Produto foi distribuído em Goiás, Distrito Federal, Tocantins e São Paulo; consumidores são orientados a não consumir as unidades afetadas
Por; Redação Alvoroço

A Agência Nacional de Vigilância Sanitária (Anvisa) publicou nesta quarta-feira (3) uma resolução que comunica o recolhimento voluntário de um lote da Água Mineral Natural sem Gás da marca Crystal após a identificação da bactéria Pseudomonas aeruginosa em amostras do produto.
A medida envolve o lote LZ1 VAL200127 3 P 200126, fabricado pela empresa Mineração Bom Jesus Ltda., localizada no município de Luziânia, em Goiás.
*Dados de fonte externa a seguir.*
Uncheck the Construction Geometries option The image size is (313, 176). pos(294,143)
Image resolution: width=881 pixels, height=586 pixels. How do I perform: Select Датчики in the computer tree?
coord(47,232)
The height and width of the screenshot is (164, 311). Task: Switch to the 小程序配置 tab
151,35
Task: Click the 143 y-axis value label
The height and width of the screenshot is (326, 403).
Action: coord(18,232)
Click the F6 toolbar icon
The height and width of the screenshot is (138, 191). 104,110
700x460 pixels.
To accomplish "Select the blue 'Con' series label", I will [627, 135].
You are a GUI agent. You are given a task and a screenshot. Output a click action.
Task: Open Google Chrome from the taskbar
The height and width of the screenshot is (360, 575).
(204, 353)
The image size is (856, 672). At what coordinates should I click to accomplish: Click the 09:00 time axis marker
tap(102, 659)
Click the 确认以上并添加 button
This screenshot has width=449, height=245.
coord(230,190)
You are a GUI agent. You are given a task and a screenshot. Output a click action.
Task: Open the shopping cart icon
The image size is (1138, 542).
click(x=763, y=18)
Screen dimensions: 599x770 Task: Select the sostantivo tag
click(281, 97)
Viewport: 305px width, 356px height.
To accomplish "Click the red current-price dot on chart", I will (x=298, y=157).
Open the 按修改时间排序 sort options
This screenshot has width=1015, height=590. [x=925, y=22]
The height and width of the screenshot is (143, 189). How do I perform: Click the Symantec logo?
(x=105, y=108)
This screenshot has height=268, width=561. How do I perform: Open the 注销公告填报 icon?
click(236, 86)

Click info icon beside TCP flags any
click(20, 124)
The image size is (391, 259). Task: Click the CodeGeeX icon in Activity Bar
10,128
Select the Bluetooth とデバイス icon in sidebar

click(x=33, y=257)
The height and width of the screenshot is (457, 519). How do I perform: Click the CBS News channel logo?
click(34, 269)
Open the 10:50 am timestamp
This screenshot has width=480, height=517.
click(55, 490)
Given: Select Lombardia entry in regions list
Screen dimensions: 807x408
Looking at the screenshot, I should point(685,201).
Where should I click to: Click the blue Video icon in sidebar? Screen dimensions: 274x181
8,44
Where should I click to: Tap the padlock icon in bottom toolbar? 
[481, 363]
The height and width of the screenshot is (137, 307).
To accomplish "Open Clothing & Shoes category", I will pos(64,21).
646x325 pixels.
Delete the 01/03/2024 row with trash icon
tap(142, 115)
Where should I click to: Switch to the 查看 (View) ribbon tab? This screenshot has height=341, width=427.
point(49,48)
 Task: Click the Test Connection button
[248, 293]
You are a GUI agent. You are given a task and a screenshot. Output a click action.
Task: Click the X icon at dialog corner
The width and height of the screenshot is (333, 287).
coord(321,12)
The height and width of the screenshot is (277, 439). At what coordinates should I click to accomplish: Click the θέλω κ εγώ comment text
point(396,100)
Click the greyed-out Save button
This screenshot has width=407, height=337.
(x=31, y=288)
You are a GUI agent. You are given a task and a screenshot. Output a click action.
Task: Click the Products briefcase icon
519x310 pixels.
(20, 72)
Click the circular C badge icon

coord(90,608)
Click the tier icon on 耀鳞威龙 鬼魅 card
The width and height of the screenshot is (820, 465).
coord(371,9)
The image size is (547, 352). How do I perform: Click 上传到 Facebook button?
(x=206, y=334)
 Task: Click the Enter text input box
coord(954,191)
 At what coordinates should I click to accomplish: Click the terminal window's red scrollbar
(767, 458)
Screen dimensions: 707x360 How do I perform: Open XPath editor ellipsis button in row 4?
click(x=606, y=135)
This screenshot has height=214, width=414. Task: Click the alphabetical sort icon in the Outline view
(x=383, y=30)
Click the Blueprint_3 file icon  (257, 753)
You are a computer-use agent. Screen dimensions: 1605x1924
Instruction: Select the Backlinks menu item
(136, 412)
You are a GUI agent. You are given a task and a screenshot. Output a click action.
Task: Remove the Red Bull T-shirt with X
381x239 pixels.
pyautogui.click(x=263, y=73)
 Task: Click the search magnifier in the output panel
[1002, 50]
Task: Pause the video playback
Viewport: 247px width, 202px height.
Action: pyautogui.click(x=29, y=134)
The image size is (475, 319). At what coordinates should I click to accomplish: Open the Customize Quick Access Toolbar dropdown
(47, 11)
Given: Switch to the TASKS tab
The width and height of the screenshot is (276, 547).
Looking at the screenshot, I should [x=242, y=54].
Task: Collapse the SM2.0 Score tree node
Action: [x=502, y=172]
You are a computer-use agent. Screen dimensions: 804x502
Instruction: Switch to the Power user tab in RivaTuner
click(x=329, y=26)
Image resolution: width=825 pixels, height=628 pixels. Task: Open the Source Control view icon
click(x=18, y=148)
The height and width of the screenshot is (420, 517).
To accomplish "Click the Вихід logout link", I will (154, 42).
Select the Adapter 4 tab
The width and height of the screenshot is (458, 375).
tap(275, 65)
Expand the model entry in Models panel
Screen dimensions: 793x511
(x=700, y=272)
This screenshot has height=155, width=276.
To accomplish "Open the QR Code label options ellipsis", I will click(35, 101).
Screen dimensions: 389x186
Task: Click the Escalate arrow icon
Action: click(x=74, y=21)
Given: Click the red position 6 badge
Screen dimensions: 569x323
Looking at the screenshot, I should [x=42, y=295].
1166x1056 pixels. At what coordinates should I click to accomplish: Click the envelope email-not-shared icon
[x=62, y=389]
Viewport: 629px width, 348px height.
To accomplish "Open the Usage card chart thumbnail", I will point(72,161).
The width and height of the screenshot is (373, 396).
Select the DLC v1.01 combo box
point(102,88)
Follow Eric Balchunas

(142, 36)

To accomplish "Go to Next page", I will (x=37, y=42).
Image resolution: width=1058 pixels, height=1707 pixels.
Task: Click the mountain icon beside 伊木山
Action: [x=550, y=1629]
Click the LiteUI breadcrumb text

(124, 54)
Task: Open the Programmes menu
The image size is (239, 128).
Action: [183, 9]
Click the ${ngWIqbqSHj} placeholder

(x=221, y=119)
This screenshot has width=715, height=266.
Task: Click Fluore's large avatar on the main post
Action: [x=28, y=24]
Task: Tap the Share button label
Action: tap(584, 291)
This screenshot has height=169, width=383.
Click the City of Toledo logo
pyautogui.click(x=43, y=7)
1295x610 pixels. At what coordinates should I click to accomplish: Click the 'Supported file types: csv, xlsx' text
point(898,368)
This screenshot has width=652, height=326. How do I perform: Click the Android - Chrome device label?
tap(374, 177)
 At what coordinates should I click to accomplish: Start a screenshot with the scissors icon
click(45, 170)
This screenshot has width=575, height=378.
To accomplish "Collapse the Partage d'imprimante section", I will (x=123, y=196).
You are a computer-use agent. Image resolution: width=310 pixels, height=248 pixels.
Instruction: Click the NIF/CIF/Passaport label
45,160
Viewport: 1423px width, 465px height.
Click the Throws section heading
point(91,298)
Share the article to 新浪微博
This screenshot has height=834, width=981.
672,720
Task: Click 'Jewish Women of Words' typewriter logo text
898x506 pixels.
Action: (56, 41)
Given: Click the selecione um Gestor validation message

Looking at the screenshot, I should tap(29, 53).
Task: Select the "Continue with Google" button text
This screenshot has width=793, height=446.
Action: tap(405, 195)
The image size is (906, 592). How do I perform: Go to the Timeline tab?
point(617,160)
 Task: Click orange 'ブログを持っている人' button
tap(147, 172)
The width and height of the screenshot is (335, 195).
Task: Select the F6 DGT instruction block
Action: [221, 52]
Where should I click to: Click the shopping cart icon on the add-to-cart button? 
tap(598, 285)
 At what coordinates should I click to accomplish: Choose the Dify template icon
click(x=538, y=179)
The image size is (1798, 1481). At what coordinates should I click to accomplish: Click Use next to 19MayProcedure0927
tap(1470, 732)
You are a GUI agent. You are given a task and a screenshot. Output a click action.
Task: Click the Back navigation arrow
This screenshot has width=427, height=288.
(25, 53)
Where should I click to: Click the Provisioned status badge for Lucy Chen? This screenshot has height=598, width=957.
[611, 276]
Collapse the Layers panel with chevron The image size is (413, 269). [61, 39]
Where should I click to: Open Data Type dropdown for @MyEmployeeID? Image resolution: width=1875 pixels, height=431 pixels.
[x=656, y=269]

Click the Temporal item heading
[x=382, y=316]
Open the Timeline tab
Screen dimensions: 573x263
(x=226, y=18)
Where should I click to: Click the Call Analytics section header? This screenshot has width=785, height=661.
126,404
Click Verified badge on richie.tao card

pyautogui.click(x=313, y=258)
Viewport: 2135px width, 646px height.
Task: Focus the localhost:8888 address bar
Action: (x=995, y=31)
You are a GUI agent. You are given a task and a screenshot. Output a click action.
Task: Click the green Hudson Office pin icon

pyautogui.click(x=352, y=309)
Segundo a Anvisa, a própria fabricante iniciou o recolhimento após a confirmação da contaminação em análises laboratoriais.
De acordo com a empresa, o lote é composto por aproximadamente 374,4 mil garrafas de 500 ml, distribuídas principalmente no Distrito Federal, além de municípios de Goiás, Tocantins e interior de São Paulo.
A contaminação foi identificada durante uma ação de rotina da Diretoria de Vigilância Sanitária do Distrito Federal (Divisa-DF). As amostras foram analisadas pelo Laboratório Central de Saúde Pública do Distrito Federal (Lacen-DF), que detectou a presença da bactéria.
Em nota, a empresa informou que o resultado foi confirmado por meio de contraprova realizada conforme os protocolos do Sistema Nacional de Vigilância Sanitária.
“A contraprova, que gerou o Laudo de Análise Fiscal Definitivo, foi realizada conforme previsão do Guia para Harmonização de Procedimentos no Âmbito do Sistema Nacional de Vigilância Sanitária, e o resultado confirmou a presença da bactéria na amostra analisada”, informou a fabricante.
Após a confirmação, a Vigilância Sanitária do Distrito Federal determinou a interdição do local e comunicou o caso à Anvisa, que passou a acompanhar a investigação.
Orientação aos consumidores
A Anvisa orienta que os consumidores verifiquem se possuem em casa unidades do lote afetado, fabricado em 20 de janeiro de 2026 e com validade até 20 de janeiro de 2027.
“Caso tenham o produto em casa, não devem consumi-lo e precisam aguardar as orientações públicas da empresa sobre devolução e reembolso”, informou a agência.
Segundo informações apresentadas pela fabricante, o recolhimento começou imediatamente após a identificação do problema e cerca de 99,2% das unidades já teriam sido retiradas dos pontos de venda.
A empresa informou ainda que, até o momento, não foram registradas reclamações de consumidores relacionadas ao lote recolhido.
Investigação segue em andamento
A Anvisa informou que a Mineração Bom Jesus apresentou documentação comprovando a abertura de uma investigação interna para apurar as possíveis causas da contaminação.
De acordo com a agência, representantes da empresa prestaram esclarecimentos e estão colaborando com as autoridades sanitárias durante o processo de apuração.
“A investigação sobre o caso segue em andamento, com acompanhamento da Anvisa e das vigilâncias sanitárias envolvidas. Até o momento, as informações disponíveis, incluindo o laudo fiscal e as evidências apresentadas, indicam ocorrência restrita ao lote informado”, destacou o órgão.
A bactéria Pseudomonas aeruginosa pode representar riscos à saúde, especialmente para pessoas com imunidade comprometida, motivo pelo qual as autoridades reforçam a recomendação para que o produto do lote identificado não seja consumido até a conclusão das investigações.